Dans ce contexte d’intenses échanges, la Confédération devait anticiper au mieux la sortie du Royaume-Uni de l’Union européenne, qui a pris pleinement effet le 1er janvier 2021. Afin d’éviter des conséquences économiques négatives, des accords commerciaux de remplacement ont été négociés avec les Britanniques, sous la houlette du SECO. D’autres offices fédéraux, le Département fédéral des affaires étrangères et l’Ambassade de Suisse à Londres, ont aussi participé à ces efforts. Responsable des négociations commerciales Suisse-UK, Thomas A. Zimmermann rappelle les défis déjà relevés, les dossiers encore en cours, mais aussi l’avenir des relations entre les deux Etats.

Après l’annonce du Brexit, quels étaient les domaines des relations Suisse-Royaume-Uni qu’il fallait le plus urgemment régler?

Thomas A. Zimmermann: Avec le Brexit, le Royaume-Uni (UK) a quitté l’Union européenne (UE). Il fallait par conséquent trouver une solution de remplacement pour tous les domaines dans lesquels nos relations avec le Royaume-Uni étaient régies par des accords bilatéraux entre la Suisse et l’UE. Sur le plan commercial, le plus urgent était l’accord de libre-échange (ALE), conclu entre la Suisse et l’UE en 1972, et qui prévoit la circulation des biens industriels en franchise douanière et une libéralisation partielle du commerce de produits agricoles transformés. Sans le remplacement de cet accord, des droits de douane auraient été prélevés à partir du 1er janvier 2021 sur l’importation de marchandises suisses au Royaume-Uni et de produits britanniques en Suisse.

Quels domaines ont déjà fait l’objet d’accords entre les deux pays?

Zimmermann: Les dispositions de l’ALE mentionné précédemment ont été transférées dans l’accord commercial Suisse-UK de février 2019, entré en vigueur au 1er janvier 2021. L’objectif était de maintenir, dans la mesure du possible, les droits et les obligations qui s’appliquaient jusque-là entre la Suisse et le Royaume-Uni en tant que membre de l’UE. Les accords dans les domaines du commerce agricole, des marchés publics, de la lutte contre la fraude, de la reconnaissance mutuelle des évaluations de conformité et de la sécurité douanière ont également été transférés de la relation Suisse-UE à l’accord commercial Suisse-UK. Nous avons aussi pu conclure un accord avec le Royaume-Uni sur la mobilité des fournisseurs de services. En outre, conformément à la stratégie "Mind the gap" du Conseil fédéral, d’autres éléments en dehors du domaine commercial, et couverts par les accords bilatéraux avec l’UE, ont été transférés dans de nouveaux accords entre la Suisse et le Royaume-Uni; par exemple dans les domaines des transports, des assurances directes ou sociales.

Certains points sont-ils encore en cours de discussion entre les deux Etats?

****************

| EXERCICES À TRAITER |
[1] D'après l'extrait sur les relations commerciales entre la Suisse et le Royaume-Uni, en quelle année la Suisse et l'UE ont-elles conclu leur accord de libre-échange ?
[2] Écrivez la suite de l'extrait sur les relations commerciales entre la Suisse et le Royaume-Uni, en reprenant juste après sa dernière phrase.
Le matériel n'a aucun rapport avec l'extrait.

| MATÉRIEL FOURNI |

****************

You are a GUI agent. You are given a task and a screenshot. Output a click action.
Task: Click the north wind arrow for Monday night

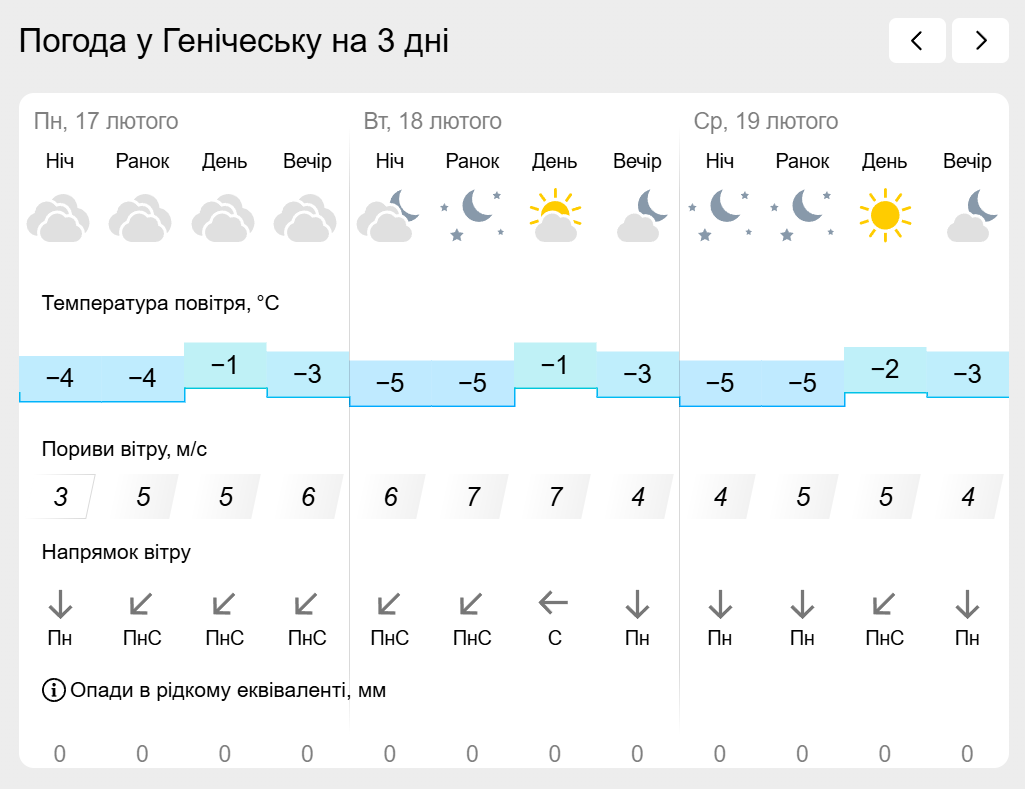[x=60, y=603]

****************

| RÉPONSES PAR EXERCICE |
[1] En 1972.

[2]
Zimmermann: Dans le domaine du commerce, les questions les plus urgentes ont pu être réglées. Il reste toutefois quelques points à clarifier. Par exemple, les simplifications dans le cadre de l’accord Suisse-UE sur les obstacles techniques au commerce ("Mutual Recognition Agreement", MRA) n’ont pu être que partiellement poursuivies avec le Royaume-Uni. Cette situation est due au fait que le Royaume-Uni a quitté le marché intérieur de l’UE. Par conséquent, l’harmonisation entre le droit de l’UE et le droit britannique – servant de base au MRA conçu comme un accord sur le marché intérieur – n’est plus garantie.

Il existe, en outre, un fort potentiel de développement supplémentaire entre nos deux économies. Nous avons ainsi entamé des discussions avec le Royaume-Uni pour moderniser notre accord commercial. Etant donné que l’accord commercial de 2019 a essentiellement repris des accords ultérieurs dans la relation bilatérale entre la Suisse et le Royaume-Uni, certains sujets qui font désormais partie du répertoire standard des accords de libre-échange modernes ne sont pas couverts. Il s’agit notamment du commerce des services et des investissements, de la protection de la propriété intellectuelle, et des questions liées à la durabilité. Le Secrétariat d’État aux questions financières internationales mène également des négociations avec le Royaume-Uni sur un accord dans le secteur des services financiers.

Quels ont été les effets du Brexit sur les entreprises suisses?

Zimmermann: D’un point de vue économique, le Brexit est d’abord synonyme de désintégration, qui apporte son lot d’inconvénients pour la plupart des entreprises. Grâce aux accords conclus entre-temps avec le Royaume-Uni, ces effets négatifs ont pu être jugulés. Le Brexit n’a apporté que des avantages isolés pour notre économie – par exemple dans le domaine boursier, où la Suisse et le Royaume-Uni ont pu normaliser leurs relations boursières mutuelles.

Etes-vous en contact avec des entreprises ou associations économiques pour qui les relations Suisse-UK revêtent une certaine importance?

Zimmermann: Oui, les services du SECO sont souvent en contact avec des associations et des entreprises. Au début de l’ère post-Brexit, donc à partir du 1er janvier 2021, les entreprises nous avaient signalé divers problèmes, notamment concernant le cumul de l’origine. Durant un certain temps, il n’avait ainsi plus été possible de prendre en compte des matières intermédiaires en provenance de l’UE lors de l’exportation de marchandises suisses au Royaume-Uni, ce qui remettait parfois en question le traitement en franchise de douane de nos exportations. Nous avons pu trouver rapidement une solution à ce problème dans le cadre d’intenses négociations avec nos partenaires britanniques.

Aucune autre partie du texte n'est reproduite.